Each line in the records that mentions the word "computer" needs to be listed.

:: Given records ::

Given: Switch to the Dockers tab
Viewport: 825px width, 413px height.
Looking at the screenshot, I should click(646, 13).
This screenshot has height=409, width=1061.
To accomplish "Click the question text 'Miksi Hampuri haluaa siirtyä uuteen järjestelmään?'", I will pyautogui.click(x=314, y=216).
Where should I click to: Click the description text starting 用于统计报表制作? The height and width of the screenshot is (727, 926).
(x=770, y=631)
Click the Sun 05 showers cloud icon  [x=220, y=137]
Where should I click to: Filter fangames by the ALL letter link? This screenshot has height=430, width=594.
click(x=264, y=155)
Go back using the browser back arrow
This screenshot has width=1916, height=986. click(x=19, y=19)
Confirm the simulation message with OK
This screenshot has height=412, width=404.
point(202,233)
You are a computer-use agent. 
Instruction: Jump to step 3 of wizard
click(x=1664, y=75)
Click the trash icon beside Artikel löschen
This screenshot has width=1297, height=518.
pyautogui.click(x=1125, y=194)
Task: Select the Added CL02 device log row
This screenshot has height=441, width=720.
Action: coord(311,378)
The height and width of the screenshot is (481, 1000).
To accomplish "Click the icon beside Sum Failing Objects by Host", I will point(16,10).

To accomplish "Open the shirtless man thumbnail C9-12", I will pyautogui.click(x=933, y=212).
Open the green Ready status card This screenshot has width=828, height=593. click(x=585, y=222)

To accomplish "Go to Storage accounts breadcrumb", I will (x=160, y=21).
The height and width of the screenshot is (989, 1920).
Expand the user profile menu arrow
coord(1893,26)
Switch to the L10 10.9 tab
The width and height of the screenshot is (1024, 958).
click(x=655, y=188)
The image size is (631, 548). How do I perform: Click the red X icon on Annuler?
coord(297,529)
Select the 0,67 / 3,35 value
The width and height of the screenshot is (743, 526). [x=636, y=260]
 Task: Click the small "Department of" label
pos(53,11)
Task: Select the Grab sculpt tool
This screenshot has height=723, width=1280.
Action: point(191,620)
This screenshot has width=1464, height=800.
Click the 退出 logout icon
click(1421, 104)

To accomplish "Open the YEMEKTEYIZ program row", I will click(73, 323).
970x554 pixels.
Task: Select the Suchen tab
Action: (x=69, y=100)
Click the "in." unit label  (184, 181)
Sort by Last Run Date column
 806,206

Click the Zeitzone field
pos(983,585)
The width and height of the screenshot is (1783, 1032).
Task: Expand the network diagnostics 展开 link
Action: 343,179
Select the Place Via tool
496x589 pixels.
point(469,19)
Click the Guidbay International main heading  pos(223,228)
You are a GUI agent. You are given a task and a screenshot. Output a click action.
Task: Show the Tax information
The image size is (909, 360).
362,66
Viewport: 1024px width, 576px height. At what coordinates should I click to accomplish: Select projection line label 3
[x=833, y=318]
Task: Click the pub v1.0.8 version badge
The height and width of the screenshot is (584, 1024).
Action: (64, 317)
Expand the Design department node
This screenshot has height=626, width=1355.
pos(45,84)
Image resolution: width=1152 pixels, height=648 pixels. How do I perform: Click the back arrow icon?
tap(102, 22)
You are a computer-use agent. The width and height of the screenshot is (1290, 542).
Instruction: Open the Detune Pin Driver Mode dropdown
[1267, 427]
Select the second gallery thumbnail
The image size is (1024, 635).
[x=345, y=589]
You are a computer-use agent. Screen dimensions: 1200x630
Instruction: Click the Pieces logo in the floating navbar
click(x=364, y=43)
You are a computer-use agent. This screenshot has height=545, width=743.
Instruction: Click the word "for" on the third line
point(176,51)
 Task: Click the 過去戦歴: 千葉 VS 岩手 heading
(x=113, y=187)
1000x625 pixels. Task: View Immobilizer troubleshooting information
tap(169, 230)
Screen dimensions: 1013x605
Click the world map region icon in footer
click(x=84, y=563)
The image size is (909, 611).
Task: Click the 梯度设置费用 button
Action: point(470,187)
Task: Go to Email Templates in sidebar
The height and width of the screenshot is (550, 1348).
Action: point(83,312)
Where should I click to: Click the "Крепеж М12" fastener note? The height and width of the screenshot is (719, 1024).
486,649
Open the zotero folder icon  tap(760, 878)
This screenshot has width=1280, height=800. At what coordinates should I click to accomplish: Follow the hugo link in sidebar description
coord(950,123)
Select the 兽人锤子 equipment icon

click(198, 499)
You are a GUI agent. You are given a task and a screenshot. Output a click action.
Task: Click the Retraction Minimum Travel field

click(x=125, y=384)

:::

> _Result of the exercise_
You are a computer-use agent. 
You are a computer-use agent. The width and height of the screenshot is (1290, 542).
You are a computer-use agent. Screen dimensions: 1200x630
You are a computer-use agent. This screenshot has height=545, width=743.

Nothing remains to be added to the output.